Abstract
Recent years have witnessed the growing trend of open innovation, and participating customers have become an important source of innovation for companies. The effectiveness of this open approach remains a matter of controversy, however. We examine the value of customer ideation in a coffee brand community by employing the ideas posted by community members and investigating whether they are customer-favourable and/or company-adoptable. Using the elaboration-likelihood model (ELM) that explains the factors for persuasion, we propose several hypotheses on how the content/contextual factors of ideas relate to both customer favourableness and company adoption. The hypothesis tests, via ordinary least-squares and binomial logistic regression models, show that customer-favourable ideas have a positive but marginal effect on company adoption, while the antecedents of customer favourableness differ from those of company adoption. We also confirm that peer engagement has a moderating effect on the relationship between idea content factors and company favourableness.
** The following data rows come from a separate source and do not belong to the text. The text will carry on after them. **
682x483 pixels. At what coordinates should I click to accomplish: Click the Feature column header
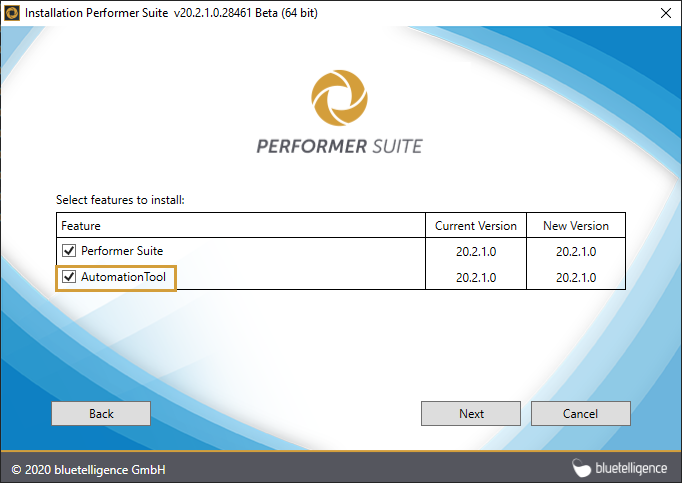pyautogui.click(x=81, y=226)

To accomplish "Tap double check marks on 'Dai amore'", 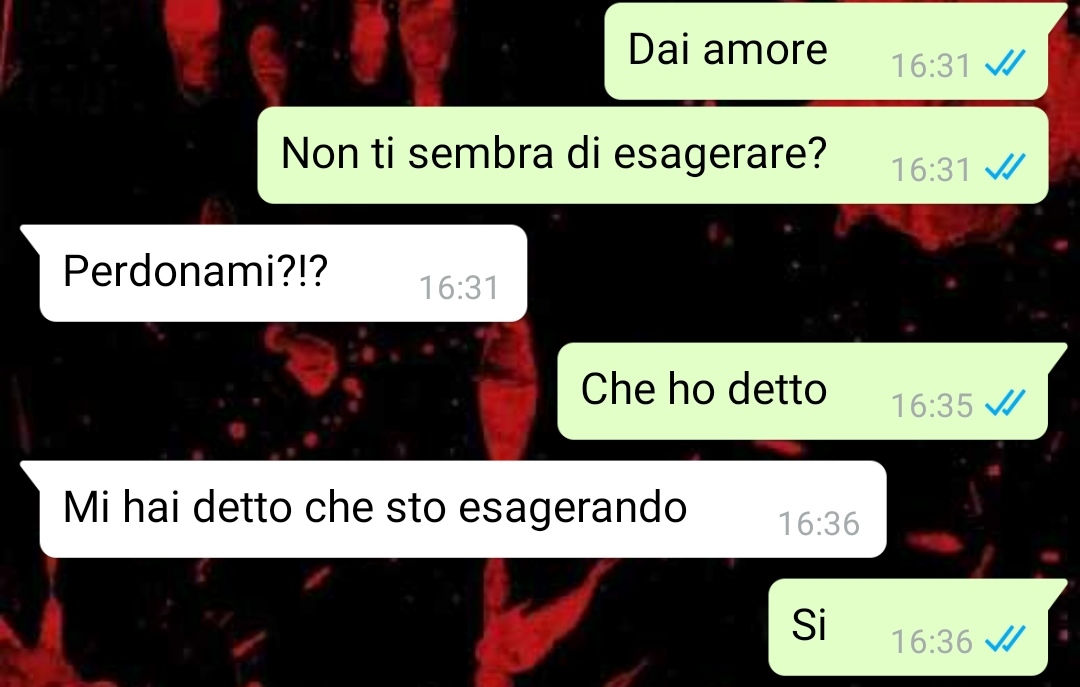I will (1005, 63).
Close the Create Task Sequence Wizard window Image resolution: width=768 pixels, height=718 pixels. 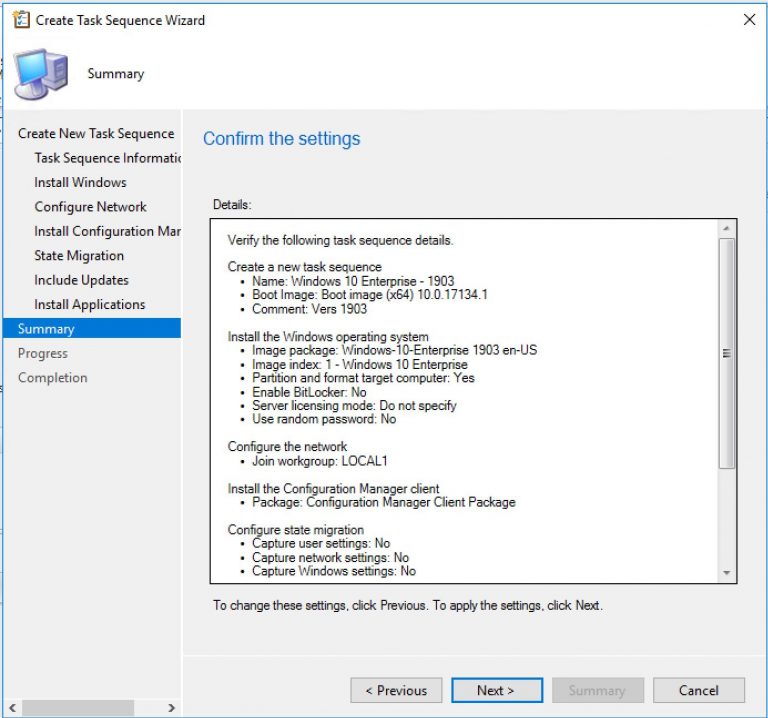[749, 20]
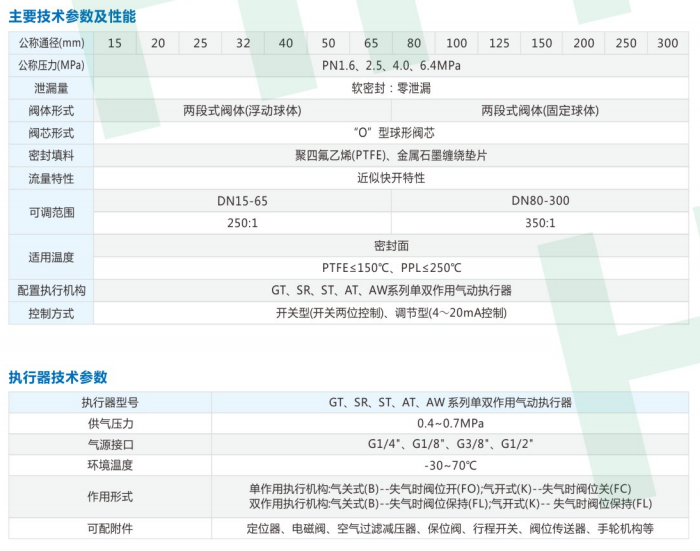This screenshot has width=700, height=551.
Task: Click the 100 value in nominal diameter row
Action: click(x=456, y=43)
This study offers theoretical implications by extending the ELM research stream and also provides managerial implications that can lead to a more effective exploitation of open innovation communities.
Notes
1. For example, when we compare Idea 1 and Idea 2, Idea 1 is more expressive, since it includes the ideator’s own opinion and emotion:
Idea 1: I think it is a great idea for Starbucks to use less ice to make customers happy by giving them more products.
Idea 2: I want Starbucks to use less ice to give customers more products.
2. Idea positivity is a complementary number for idea negativity according to the polarity score calculation taken from SentiWordNet (Esuli & Sebastiani, Citation2006).